Make sure that you get your real estate agent to get you into each and every one of the units before you make any offers. Even apartments that are occupied you need to check. Typically, the rules are that you are required to give tenants a 24 hour notice before walking into their unit to look around. In most cases, I have learned that tenants are usually optimistic about welcoming new owners in hopes that you will bring better living conditions to the place they call home.
STEP 3: READ THE LEASES
It is very important to read over each and every lease before making an offer on the property. Some landlords have their units rented on month-to-month leases or even verbal leases. These are things you need to know and you need to understand how these leases work. The terms may surprise you and how they affect the value of the property!
A month-to-month lease is generally a written lease agreement that has no preset termination of lease in the contract. There may or may not be a deposit on the account from the tenant. Without a deposit you have limited means to regain any losses from a non-paying tenant or damages left by the tenant. This lease usually requires a written notice from the tenant 30 days in advance prior to their evacuating the unit so that you can begin to advertise the unit for rent.
A verbal lease in a landlord’s worst nightmare! In this situation, you are allowing a tenant to live in your building without any legal recourse to assure anything. Legally, it will be impossible to prove a court judge what the amount of rent amount agreed to be and when payments are due. You also have no idea when they will vacate the property and they have no reason to prevent further damage to your property because you have no deposit on account.
STEP 4: MAKE AN OFFER
After you have inspected the property inside and out as well as the paperwork behind it, it is now time to make an offer on the property. This is where the conditions on why the owners are selling come into play again. They longer a property sits on the market, the more desperate the owner will become in selling it. It is good information for you to know how long the listing has been on the market as well at what the original listing price was.

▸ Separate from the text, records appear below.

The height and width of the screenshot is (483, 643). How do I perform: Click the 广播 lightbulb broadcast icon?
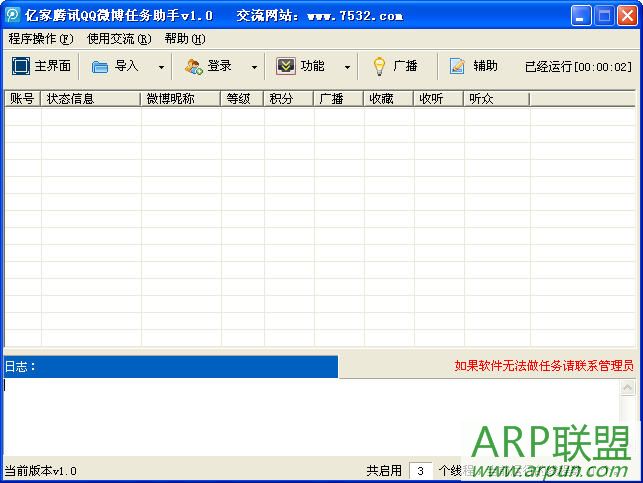coord(379,66)
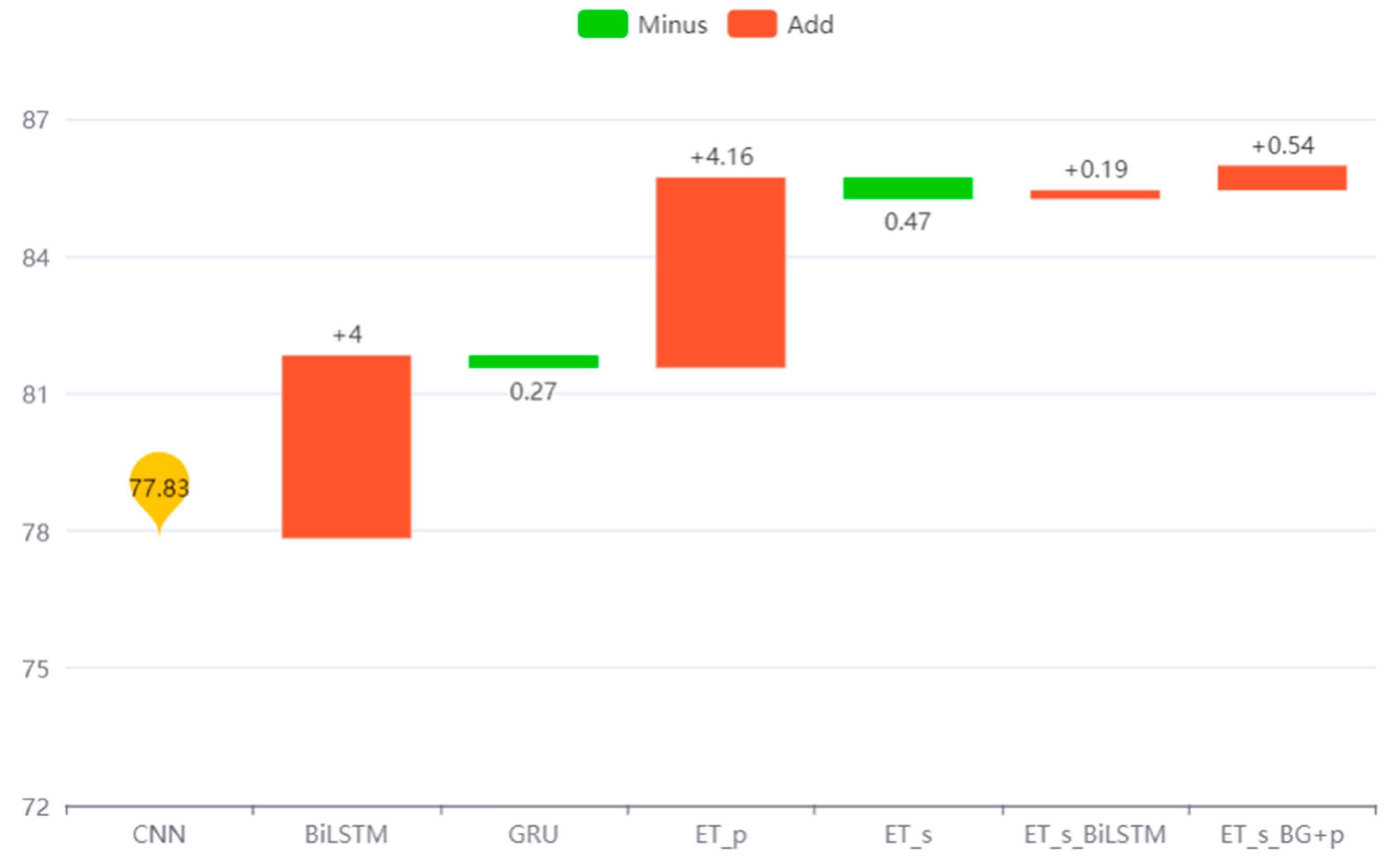Select the tall red ET_p bar
This screenshot has height=868, width=1399.
click(721, 272)

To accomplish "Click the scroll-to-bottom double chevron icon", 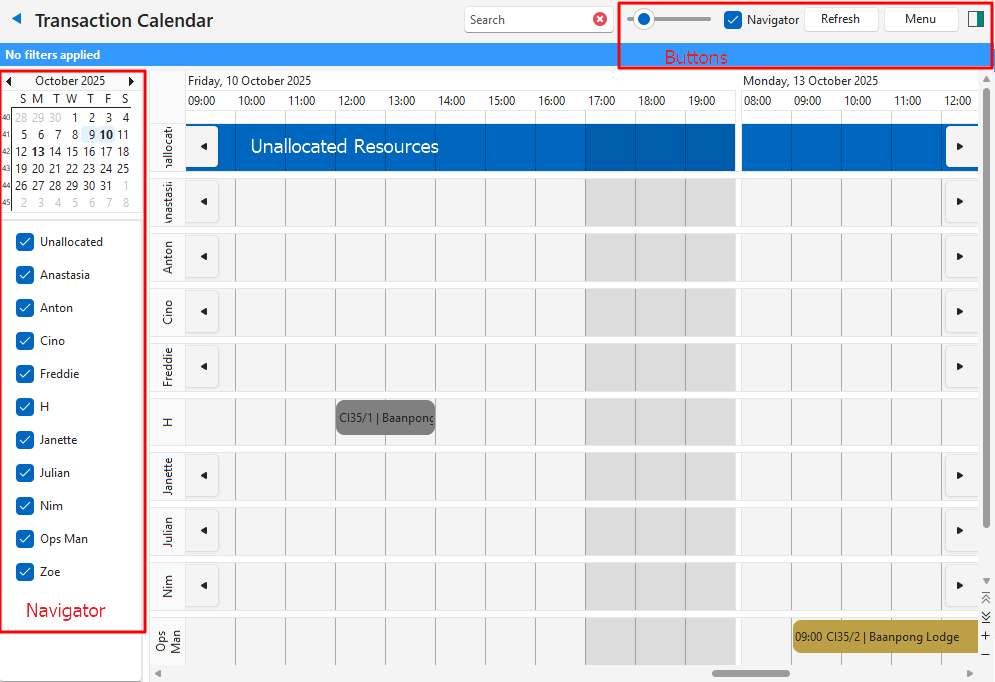I will point(986,616).
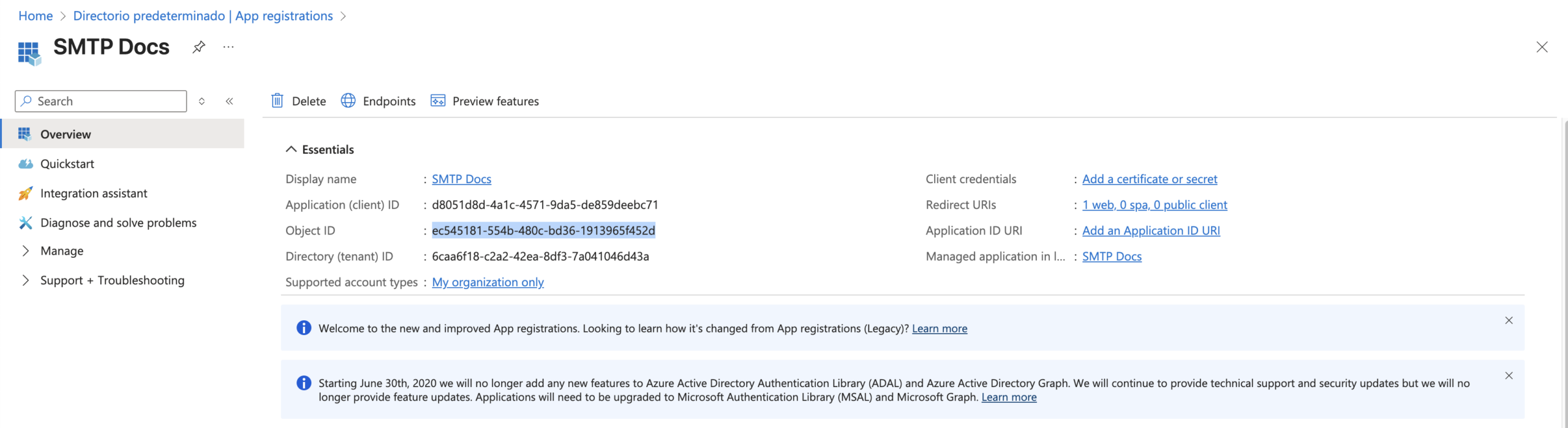Click the Delete trash icon
The image size is (1568, 428).
[277, 101]
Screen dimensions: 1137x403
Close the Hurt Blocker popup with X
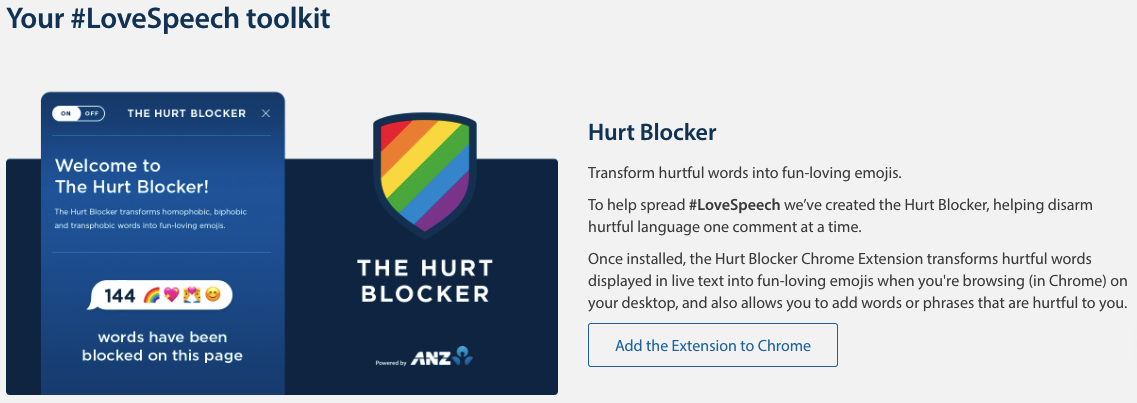[265, 113]
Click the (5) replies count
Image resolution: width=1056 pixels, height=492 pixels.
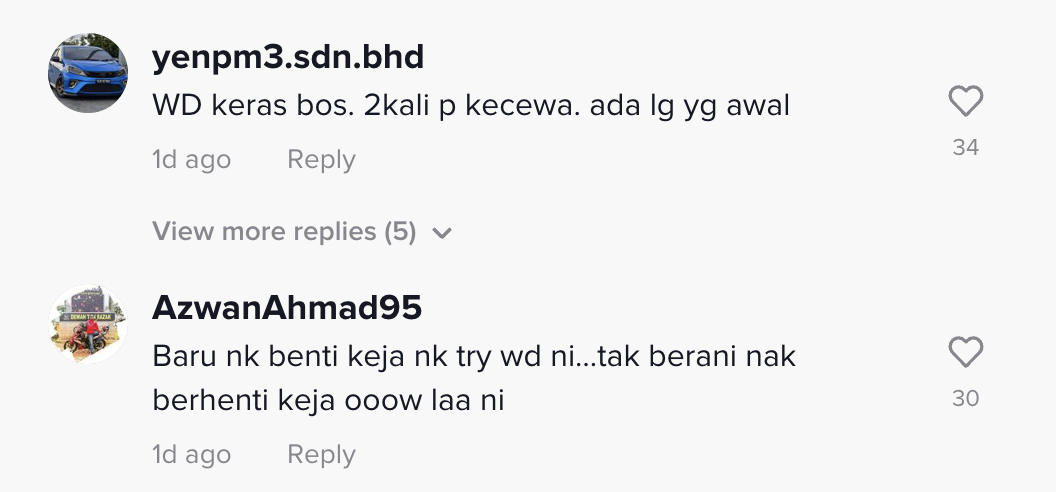coord(400,232)
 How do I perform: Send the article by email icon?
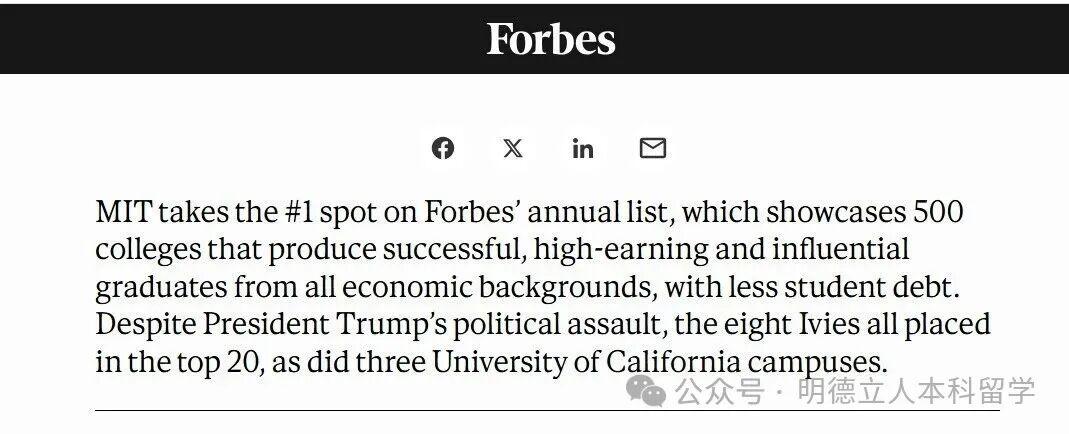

For example, if a four unit property has been on the market for over a year and the original listing price was $100,000 and has been reduced twice in the last year, this is a potential deal maker. Let’s assume that the current price on the listing is $66,000. Your real estate agent tells you that several people have looked at the place but no one has made an offer because they felt there was too much renovation work involved.
In most cases it is safe to assume that the building is worth close to the amount of the original asking price ($100,000). A bank will want at least an 80:20 ratio in the amount borrowed to the property. If these circumstances are met, its time to act! A smart investor would offer the owner $50,000 on the property with a guarantee to close in days. Try it! You just bought a gold mine!